Groenewegen revient de loin après sa victoire au Tour de France: "Je me demandais si j’avais encore ma place dans le peloton"

Trois ans plus tard, Dylan Groenewegen a renoué avec la victoire au Tour.

Lehaire David
Groenewegen revient de loin après sa victoire au Tour de France: "Je me demandais si j’avais encore ma place dans le peloton"
©AFP

Samedi à Nyborg, Wout van Aert avait vu Fabio Jakobsen le passer sur le fil. Vingt-quatre heures plus tard à Sonderborg, il s’est encore fait coiffer par un sprinter néerlandais. Cette fois, son bourreau a pris les traits de Dylan Groenewegen. Le bolide de la BikeExchange déboula entre le Campinois et Jasper Philipsen, troisième.

À peine la ligne d'arrivée franchie, il se prit la tête entre les mains, laissant les larmes couler abondamment sur ses joues. "D'habitude, je ne suis pas le gars le plus émotif mais cette victoire signifie énormément pour moi. Ça a été un long chemin. Je reviens de tellement loin", dira-t-il quelques minutes après son succès, le cinquième de sa carrière sur la Grande Boucle.

Le parcours de Groenewegen est, en effet, tout sauf un long fleuve tranquille. Très impressionnant depuis ses débuts professionnels, jugé parfois arrogant quand ce n’est pas méchant par ses rivaux, il a été longtemps détesté au sein du peloton après avoir tassé Jakobsen contre les barrières lors de la première étape du Tour de Pologne 2020. Ce mouvement de l’épaule avait propulsé son rival dans le décor. La suite ? Il fallut reconstruire le visage de l’infortuné Jakobsen et Groenewegen dut observer une suspension de neuf mois.

Tout cela lui valut de ne pas disputer le Tour de France durant deux ans. Avant d'y arriver, cette fois, sous un nouveau maillot, celui de la BikeExchange. "À la fin de la saison dernière, j'ai éprouvé le besoin de changer d'air", expliqua dans ses colonnes l'ancien membre de la Jumbo-Visma lors de sa première course de l'année, le Saudi Tour. "Je sentais au plus profond de moi que j'avais besoin d'un nouveau défi. L'équipe néerlandaise a quelque peu changé d'ADN ces dernières années pour se concentrer davantage sur les courses par étapes et la quête du maillot jaune sur la Grande Boucle."

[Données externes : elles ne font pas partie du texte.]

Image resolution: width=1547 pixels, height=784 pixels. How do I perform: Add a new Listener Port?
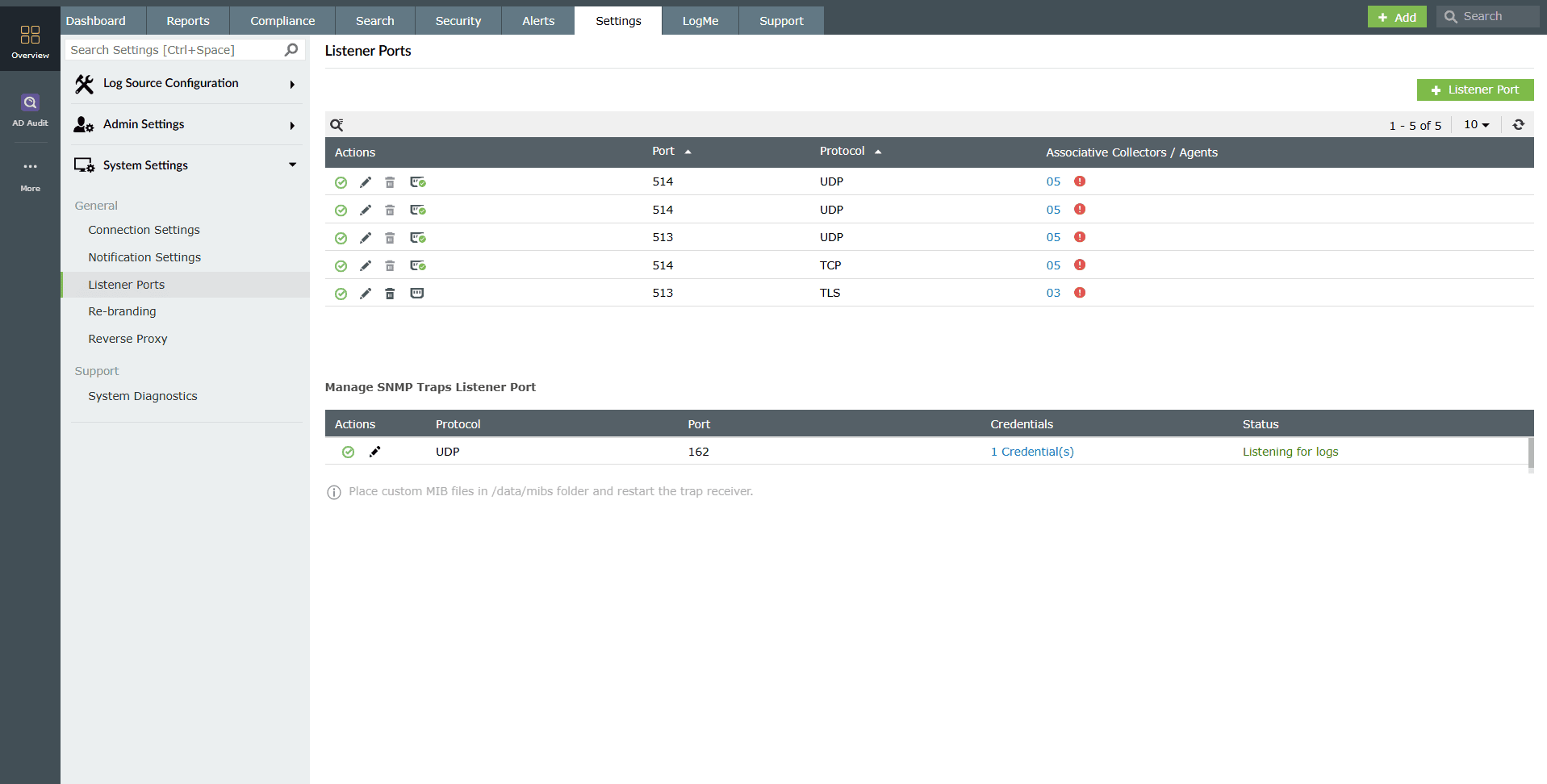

L'Amstellodamois de 29 ans a donc posé ses valises chez les Australiens de BikeExchange. Où il retrouve le sourire. Très affecté, bien qu'acteur de cette situation, par le crash de Jakobsen, il avoue avoir dû se remettre d'une longue dépression. "J'ai connu des moments de doute. Rien n'allait et je me demandais si j'avais encore ma place au sein du peloton."

Et encore ! C'était sans compter les lourds problèmes familiaux qui lui ont plombé encore un peu plus le moral. "Je veux tourner la page et regarder devant moi, assène-t-il aujourd'hui avec conviction. Parce que j'ai vécu des moments très difficiles avec la naissance prématurée de mon fils Mayson. On a fait de nombreux allers-retours à l'hôpital avec lui avant le Giro (2021). Et j'ai aussi perdu mon grand-père dont j'étais proche."

Ce dimanche, Groenewegen s'est vraiment remis la tête à l'endroit. "J'étais fâché après mon sprint de la veille. Je n'avais pas été bon."

Il avait d'ailleurs dû se contenter d'une huitième place, un classement qui ne correspond pas à sa valeur intrinsèque. "Je dédie cette victoire à ma femme et à mon fils. Ils me poussent à être meilleur."

Si son employeur se réjouit de lui avoir mis le grappin dessus l'hiver dernier, lui compte bien en gagner d'autres. Et semble se réjouir sincèrement du succès de Jakobsen samedi. "Que lui et moi soyons de retour au plus haut niveau doit constituer une fierté pour les Pays-Bas. Moi, j'en suis très heureux, en tout cas."

Il aspire déjà à un nouveau duel. À la régulière, cette fois.